• **Extract to read**
List - DS Algo related questions

-
In programming, the List data structure is widely used in various scenarios, and interview questions often revolve around its practical applications. Here are some examples of programs where a List is used:

1. Basic Operations on Lists

  • Problem: Implement a program to reverse a list

  • Usage: The list is traversed, and its elements are reordered.

  • Core Java:

    import java.util.*;

public class ReverseList {
    public static List<Integer> reverseList(List<Integer> list) {
        Collections.reverse(list);
        return list;
    }
}

  • Java 8:

    import java.util.*;
import java.util.stream.*;

public class ReverseList {
    public static List<Integer> reverseList(List<Integer> list) {
        return IntStream.rangeClosed(1, list.size())
                        .mapToObj(i -> list.get(list.size() - i))
                        .collect(Collectors.toList());
    }
}


  • Problem: Write a program to remove duplicates from a list.

  • Usage: Lists are used to store unique elements.

• **Written exercise**
Please continue the Java list article, starting right after its last line. The items that come next are separate material with no connection to the Java list article.

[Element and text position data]
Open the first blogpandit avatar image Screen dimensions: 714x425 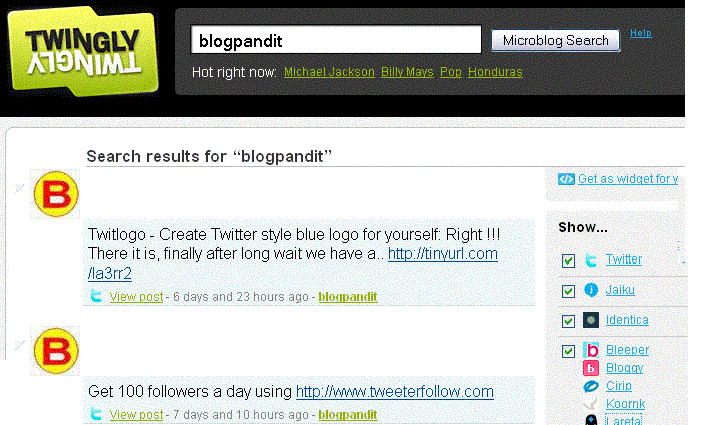tap(55, 194)
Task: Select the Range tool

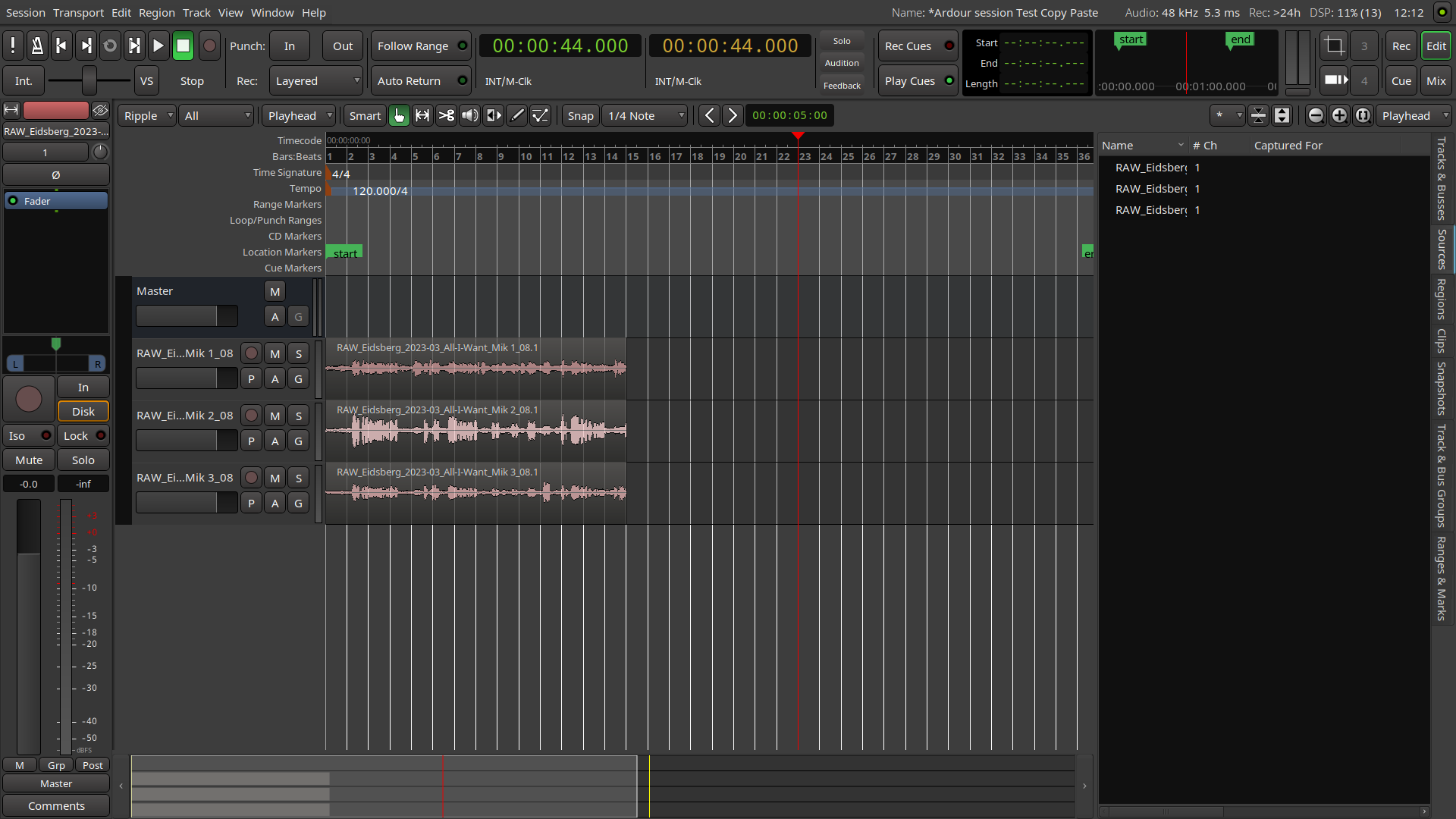Action: 422,115
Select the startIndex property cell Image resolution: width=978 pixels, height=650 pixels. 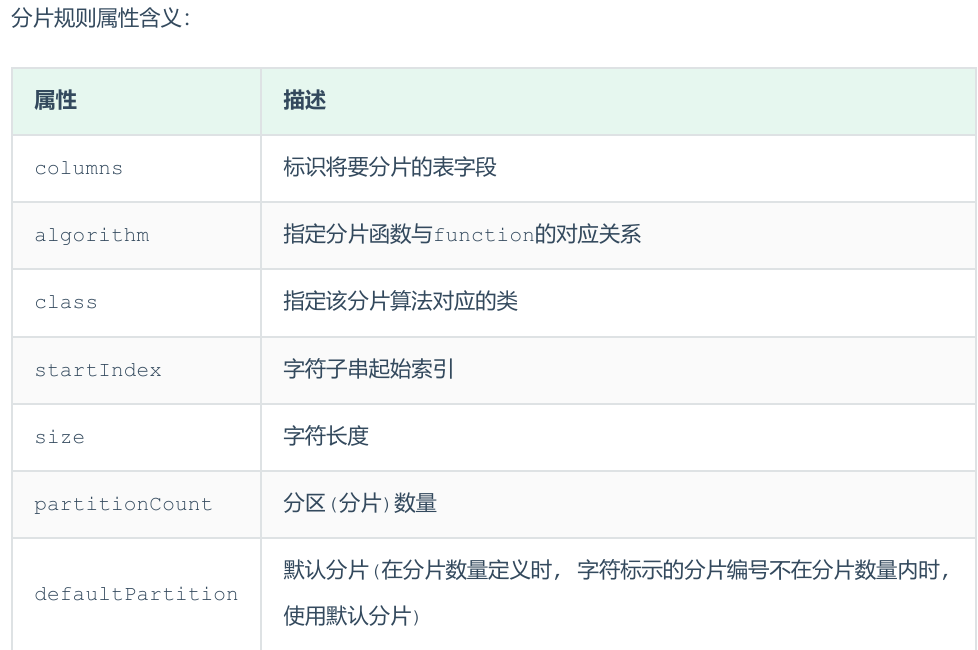click(98, 370)
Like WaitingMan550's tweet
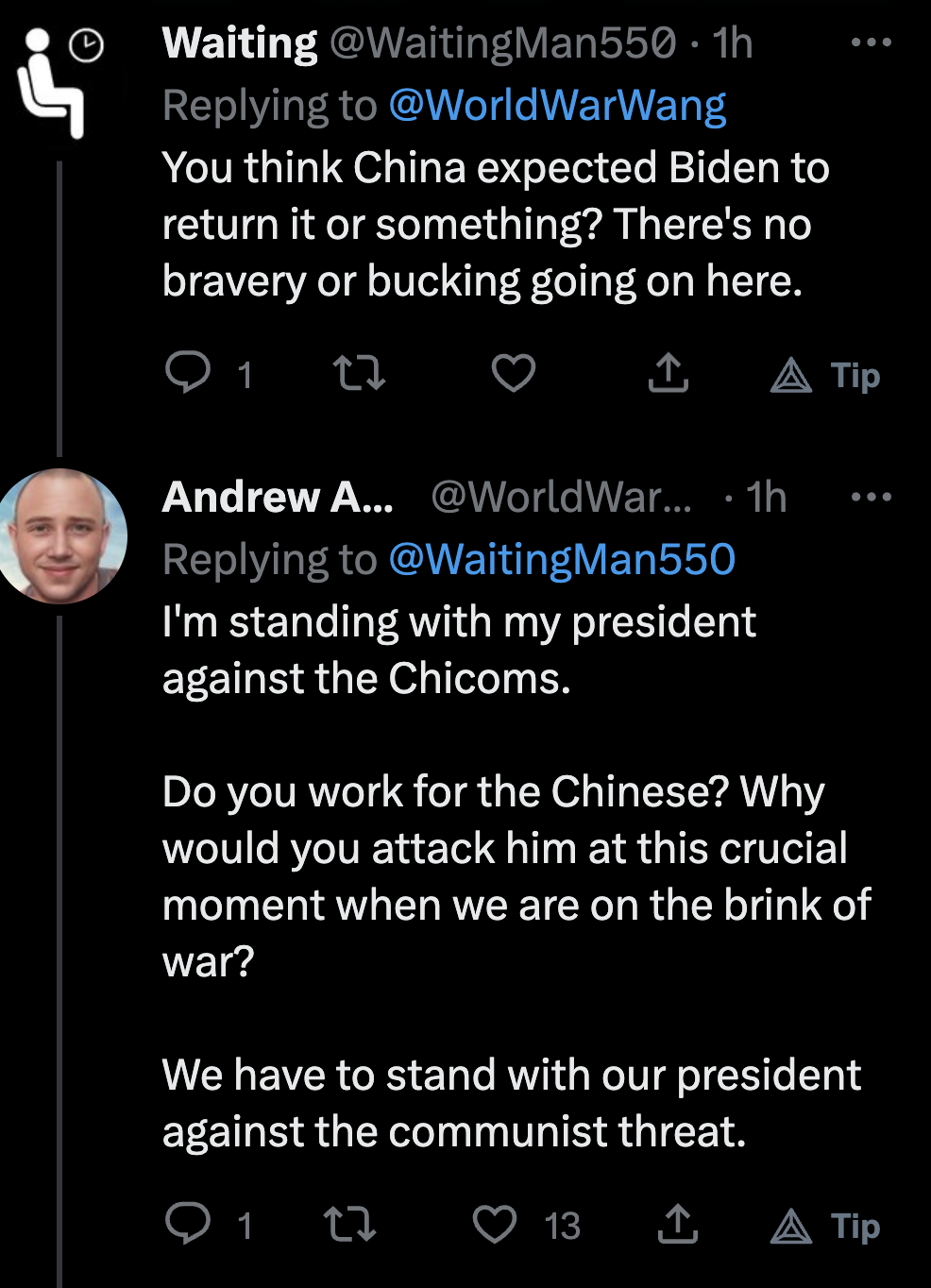Screen dimensions: 931x1288 514,373
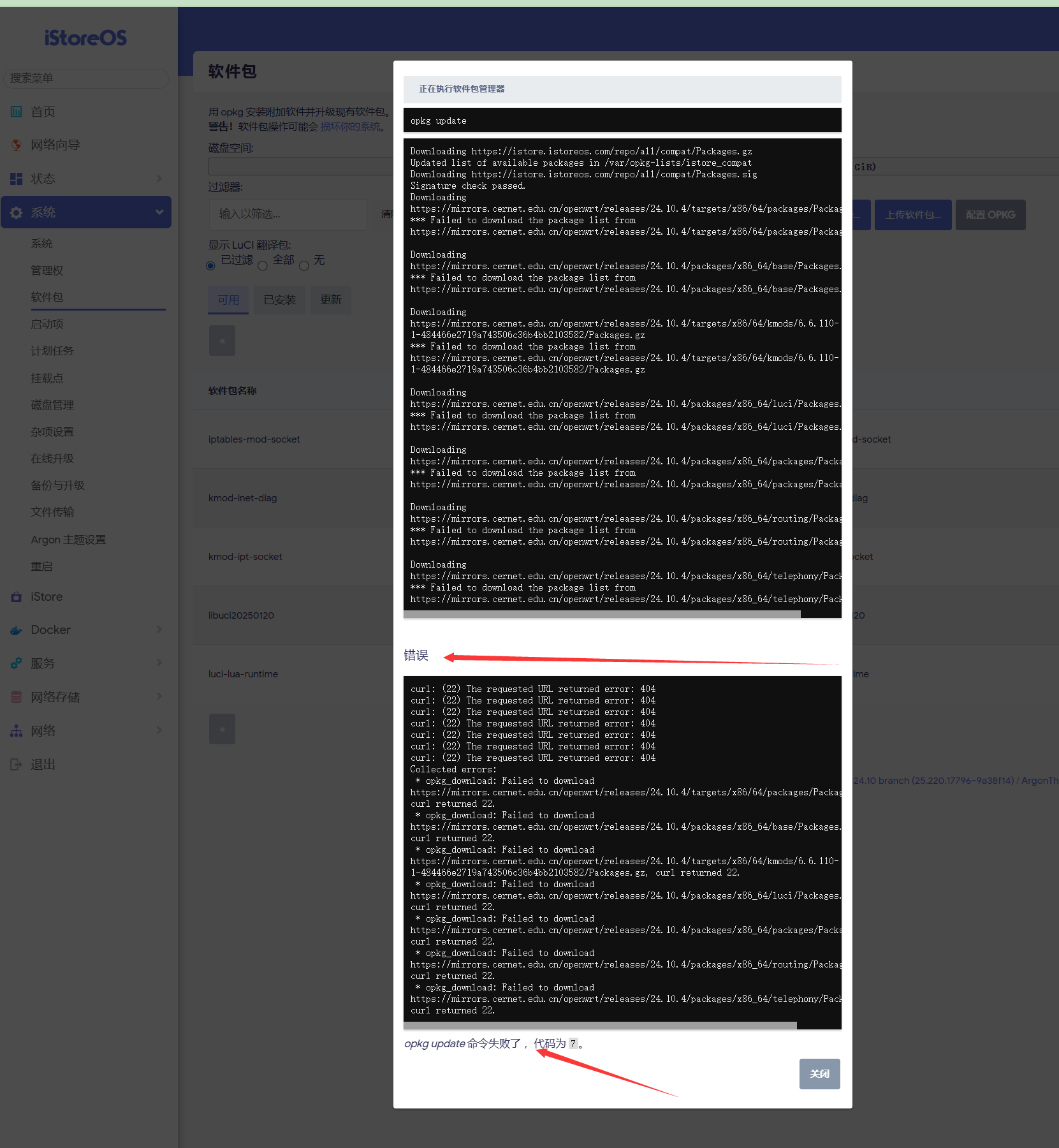Screen dimensions: 1059x1148
Task: Click the network wizard (网络向导) icon
Action: (x=17, y=145)

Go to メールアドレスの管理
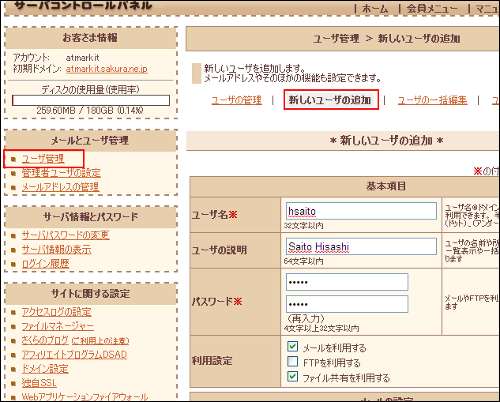(x=60, y=187)
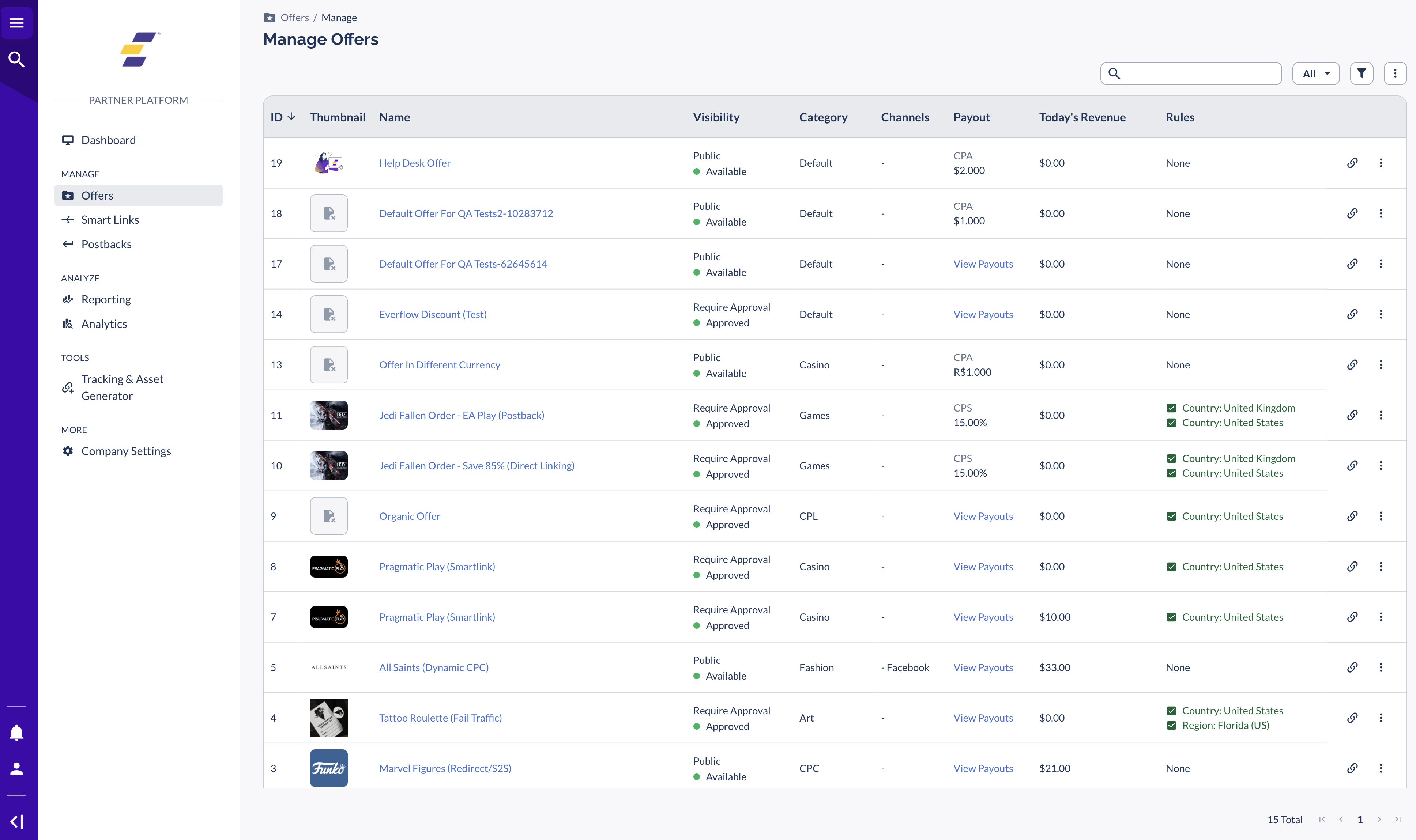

• **Reply to the exercise**
  • Core Java:

    import java.util.*;

public class RemoveDuplicates {
    public static List<Integer> removeDuplicates(List<Integer> list) {
        return new ArrayList<>(new HashSet<>(list));
    }
}

  • Java 8:

    import java.util.*;
import java.util.stream.*;

public class RemoveDuplicates {
    public static List<Integer> removeDuplicates(List<Integer> list) {
        return list.stream()
                   .distinct()
                   .collect(Collectors.toList());
    }
}

2. Searching and Sorting

  • Problem: Implement a binary search on a sorted list.

  • Usage: Lists are used to perform search operations efficiently.

  • Core Java:

    import java.util.*;

public class BinarySearch {
    public static int binarySearch(List<Integer> list, int target) {
        int left = 0, right = list.size() - 1;
        while (left <= right) {
            int mid = left + (right - left) / 2;
            if (list.get(mid) == target)
                return mid;
            if (list.get(mid) < target)
                left = mid + 1;
            else
                right = mid - 1;
        }
        return -1;
    }
}

  • Problem: Sort a list of integers.

  • Usage: Lists are often sorted using algorithms like quicksort, merge sort, or using built-in functions.

  • Core Java:

    import java.util.*;

public class SortList {
    public static List<Integer> sortList(List<Integer> list) {
        Collections.sort(list);
        return list;
    }
}

  • Java 8:

    import java.util.*;
import java.util.stream.*;

public class SortList {
    public static List<Integer> sortList(List<Integer> list) {
        return list.stream()
                   .sorted()
                   .collect(Collectors.toList());
    }
}

3. Two-Pointer Technique

  • Problem: Find two numbers in a list that add up to a specific target.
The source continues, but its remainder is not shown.